**Task item**
What you return must match the records exactly.
==== Data to use
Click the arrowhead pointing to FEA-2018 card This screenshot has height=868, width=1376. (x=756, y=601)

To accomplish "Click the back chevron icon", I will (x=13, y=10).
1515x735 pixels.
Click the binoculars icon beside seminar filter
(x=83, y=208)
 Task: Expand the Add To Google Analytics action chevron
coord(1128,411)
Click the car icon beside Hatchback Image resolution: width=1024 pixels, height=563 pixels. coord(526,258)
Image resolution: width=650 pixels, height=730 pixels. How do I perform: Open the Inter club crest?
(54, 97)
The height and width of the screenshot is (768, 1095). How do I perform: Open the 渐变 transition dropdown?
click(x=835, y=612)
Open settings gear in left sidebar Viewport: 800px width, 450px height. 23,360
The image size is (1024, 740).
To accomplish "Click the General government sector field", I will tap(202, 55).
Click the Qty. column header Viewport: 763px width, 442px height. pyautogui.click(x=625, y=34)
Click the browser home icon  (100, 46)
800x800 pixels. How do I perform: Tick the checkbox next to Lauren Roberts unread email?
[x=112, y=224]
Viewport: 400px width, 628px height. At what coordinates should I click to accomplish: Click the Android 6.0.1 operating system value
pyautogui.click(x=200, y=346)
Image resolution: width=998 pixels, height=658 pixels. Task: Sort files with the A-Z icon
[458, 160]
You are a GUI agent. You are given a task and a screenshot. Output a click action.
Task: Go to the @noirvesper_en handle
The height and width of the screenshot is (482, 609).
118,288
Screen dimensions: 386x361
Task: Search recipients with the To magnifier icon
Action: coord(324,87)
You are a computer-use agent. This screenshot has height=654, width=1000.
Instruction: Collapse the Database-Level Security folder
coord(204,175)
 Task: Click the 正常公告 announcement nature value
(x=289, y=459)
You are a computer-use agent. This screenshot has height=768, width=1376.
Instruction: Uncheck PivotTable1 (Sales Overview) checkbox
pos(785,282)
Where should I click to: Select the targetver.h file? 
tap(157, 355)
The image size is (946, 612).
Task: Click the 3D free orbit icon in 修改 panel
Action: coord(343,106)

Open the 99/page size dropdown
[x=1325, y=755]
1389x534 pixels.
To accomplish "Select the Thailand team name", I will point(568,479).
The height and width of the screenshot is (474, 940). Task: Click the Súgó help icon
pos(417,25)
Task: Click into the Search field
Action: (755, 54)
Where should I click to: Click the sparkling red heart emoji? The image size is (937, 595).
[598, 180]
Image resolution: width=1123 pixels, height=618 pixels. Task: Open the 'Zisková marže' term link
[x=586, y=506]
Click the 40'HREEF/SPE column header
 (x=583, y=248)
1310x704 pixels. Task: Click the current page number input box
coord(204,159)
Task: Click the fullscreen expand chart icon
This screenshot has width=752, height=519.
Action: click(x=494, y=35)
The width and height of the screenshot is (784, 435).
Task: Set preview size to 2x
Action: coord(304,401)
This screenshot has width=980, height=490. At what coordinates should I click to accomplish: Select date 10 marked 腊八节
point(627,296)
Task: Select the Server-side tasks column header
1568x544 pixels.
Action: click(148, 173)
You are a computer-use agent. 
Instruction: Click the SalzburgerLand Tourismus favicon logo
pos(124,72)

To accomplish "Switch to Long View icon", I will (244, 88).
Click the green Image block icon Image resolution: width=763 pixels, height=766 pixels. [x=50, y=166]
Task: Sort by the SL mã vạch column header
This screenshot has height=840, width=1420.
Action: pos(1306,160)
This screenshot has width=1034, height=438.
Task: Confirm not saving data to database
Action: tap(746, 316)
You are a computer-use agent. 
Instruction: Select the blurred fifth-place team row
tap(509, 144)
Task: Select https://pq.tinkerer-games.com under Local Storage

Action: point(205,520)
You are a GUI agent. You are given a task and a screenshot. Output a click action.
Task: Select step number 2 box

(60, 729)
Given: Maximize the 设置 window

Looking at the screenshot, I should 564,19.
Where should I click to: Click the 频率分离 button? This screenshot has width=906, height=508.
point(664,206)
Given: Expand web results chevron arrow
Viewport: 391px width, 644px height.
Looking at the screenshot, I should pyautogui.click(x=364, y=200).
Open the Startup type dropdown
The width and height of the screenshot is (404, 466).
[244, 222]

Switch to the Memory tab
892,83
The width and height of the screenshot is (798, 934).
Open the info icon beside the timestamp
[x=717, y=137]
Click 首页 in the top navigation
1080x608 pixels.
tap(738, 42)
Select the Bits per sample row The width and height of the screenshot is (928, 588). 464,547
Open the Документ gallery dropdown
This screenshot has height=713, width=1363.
========
**Written reply**
Click the arrowhead pointing to FEA-2018 card This screenshot has height=868, width=1376. (x=756, y=601)

To accomplish "Click the back chevron icon", I will (x=13, y=10).
1515x735 pixels.
Click the binoculars icon beside seminar filter
(x=83, y=208)
 Task: Expand the Add To Google Analytics action chevron
coord(1128,411)
Click the car icon beside Hatchback Image resolution: width=1024 pixels, height=563 pixels. coord(526,258)
Image resolution: width=650 pixels, height=730 pixels. How do I perform: Open the Inter club crest?
(54, 97)
The height and width of the screenshot is (768, 1095). How do I perform: Open the 渐变 transition dropdown?
click(x=835, y=612)
Open settings gear in left sidebar Viewport: 800px width, 450px height. 23,360
The image size is (1024, 740).
To accomplish "Click the General government sector field", I will tap(202, 55).
Click the Qty. column header Viewport: 763px width, 442px height. pyautogui.click(x=625, y=34)
Click the browser home icon  (100, 46)
800x800 pixels. How do I perform: Tick the checkbox next to Lauren Roberts unread email?
[x=112, y=224]
Viewport: 400px width, 628px height. At what coordinates should I click to accomplish: Click the Android 6.0.1 operating system value
pyautogui.click(x=200, y=346)
Image resolution: width=998 pixels, height=658 pixels. Task: Sort files with the A-Z icon
[458, 160]
You are a GUI agent. You are given a task and a screenshot. Output a click action.
Task: Go to the @noirvesper_en handle
The height and width of the screenshot is (482, 609).
118,288
Screen dimensions: 386x361
Task: Search recipients with the To magnifier icon
Action: coord(324,87)
You are a computer-use agent. This screenshot has height=654, width=1000.
Instruction: Collapse the Database-Level Security folder
coord(204,175)
 Task: Click the 正常公告 announcement nature value
(x=289, y=459)
You are a computer-use agent. This screenshot has height=768, width=1376.
Instruction: Uncheck PivotTable1 (Sales Overview) checkbox
pos(785,282)
Where should I click to: Select the targetver.h file? 
tap(157, 355)
The image size is (946, 612).
Task: Click the 3D free orbit icon in 修改 panel
Action: coord(343,106)

Open the 99/page size dropdown
[x=1325, y=755]
1389x534 pixels.
To accomplish "Select the Thailand team name", I will point(568,479).
The height and width of the screenshot is (474, 940). Task: Click the Súgó help icon
pos(417,25)
Task: Click into the Search field
Action: (755, 54)
Where should I click to: Click the sparkling red heart emoji? The image size is (937, 595).
[598, 180]
Image resolution: width=1123 pixels, height=618 pixels. Task: Open the 'Zisková marže' term link
[x=586, y=506]
Click the 40'HREEF/SPE column header
 (x=583, y=248)
1310x704 pixels. Task: Click the current page number input box
coord(204,159)
Task: Click the fullscreen expand chart icon
This screenshot has width=752, height=519.
Action: click(x=494, y=35)
The width and height of the screenshot is (784, 435).
Task: Set preview size to 2x
Action: coord(304,401)
This screenshot has width=980, height=490. At what coordinates should I click to accomplish: Select date 10 marked 腊八节
point(627,296)
Task: Select the Server-side tasks column header
1568x544 pixels.
Action: click(148, 173)
You are a computer-use agent. 
Instruction: Click the SalzburgerLand Tourismus favicon logo
pos(124,72)

To accomplish "Switch to Long View icon", I will (244, 88).
Click the green Image block icon Image resolution: width=763 pixels, height=766 pixels. [x=50, y=166]
Task: Sort by the SL mã vạch column header
This screenshot has height=840, width=1420.
Action: pos(1306,160)
This screenshot has width=1034, height=438.
Task: Confirm not saving data to database
Action: tap(746, 316)
You are a computer-use agent. 
Instruction: Select the blurred fifth-place team row
tap(509, 144)
Task: Select https://pq.tinkerer-games.com under Local Storage

Action: point(205,520)
You are a GUI agent. You are given a task and a screenshot. Output a click action.
Task: Select step number 2 box

(60, 729)
Given: Maximize the 设置 window

Looking at the screenshot, I should 564,19.
Where should I click to: Click the 频率分离 button? This screenshot has width=906, height=508.
point(664,206)
Given: Expand web results chevron arrow
Viewport: 391px width, 644px height.
Looking at the screenshot, I should pyautogui.click(x=364, y=200).
Open the Startup type dropdown
The width and height of the screenshot is (404, 466).
[244, 222]

Switch to the Memory tab
892,83
The width and height of the screenshot is (798, 934).
Open the info icon beside the timestamp
[x=717, y=137]
Click 首页 in the top navigation
1080x608 pixels.
tap(738, 42)
Select the Bits per sample row The width and height of the screenshot is (928, 588). 464,547
Open the Документ gallery dropdown
This screenshot has height=713, width=1363.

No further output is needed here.